§ Assigned task:
Copy out exactly the lines that begin with the one containing "Task: Click emily.clark@example.com" and continue until the last line of the material.

──────────────────────────────

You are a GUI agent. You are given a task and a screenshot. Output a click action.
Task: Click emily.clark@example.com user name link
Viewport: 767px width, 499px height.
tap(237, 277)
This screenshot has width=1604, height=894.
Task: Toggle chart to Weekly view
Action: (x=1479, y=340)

──────────────────────────────

§ Response:
Task: Click emily.clark@example.com user name link
Viewport: 767px width, 499px height.
tap(237, 277)
This screenshot has width=1604, height=894.
Task: Toggle chart to Weekly view
Action: (x=1479, y=340)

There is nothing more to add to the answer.